Erik’s Sawyer Nymph

Erik’s Sawyer Nymph

At first I hesitated to show this “secret” fly to the world…that is how good this nymph is… believe me. But since I do not mind other people having fun and catching fish I decided, what the heck, let them know about it! (I also wrote an article about it for the Canadian magazine “Eastern Woods & Waters” which you can find here.)

The pheasant tail nymph (also known as the Sawyer nymph, after the famous river keeper Frank Sawyer) is one of the oldest and most successful nymphs ever. This fly has a worldwide reputation as a very good all-round nymph. It is easy to make with very simple materials. Nothing fancy, just the way Mr. Frank Sawyer saw things, but very deadly. This nymph is a good imitation for a whole range of insects, you only have to vary the size a bit. (I find myself using TMC3769 or Kamasan B175 in hook size #12 & #14 most often) I prefer fishing it upstream in a dead downstream drift. However, watch your leader when it swings round and starts to rise to the surface, that is quite often the most deadly moment! (Especially when fishing for Grayling)
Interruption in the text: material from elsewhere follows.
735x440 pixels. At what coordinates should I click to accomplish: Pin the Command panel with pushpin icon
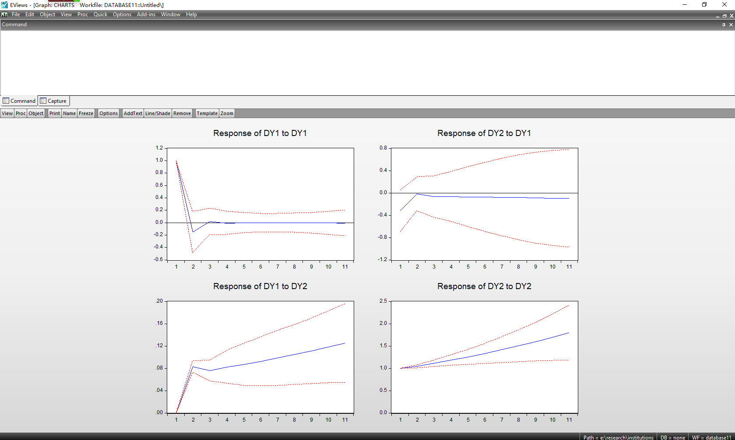(724, 24)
Now I would like to make a little jump to the success of the gold bead (goldhead) flies and nymphs. We all know that they work well and I think it is because of 2 reasons: 1) The fly sinks like a stone and 2) The goldbead is reflecting the light. After a couple of years I got sick and tired of just sticking a gold bead fly at the end of my leader and chucking it in. There’s more to life than goldbeads. So I went back to the classic patterns like the Pheasant Tail Nymph but noted that I had not as much success as with the goldhead flies. So I started looking for more shiny wire and changed to a red colored pheasant feather. The combination of those two ingredients was just amazing! This fly is an absolute killer for trout and grayling and I have tested it in many different rivers, lakes in just as many different countries. Every time I had other fishermen with me, they were just as stunned as I was. OK, here’s what you need (see step by step instructions below in thumbnails):

  • Heavy wire nymph hook (TMC 3769 is my favorite)
  • Shiny brass wire 0.3 mm (I find this on large spools in handy craft shops!)
  • Red dyed pheasant tail feathers.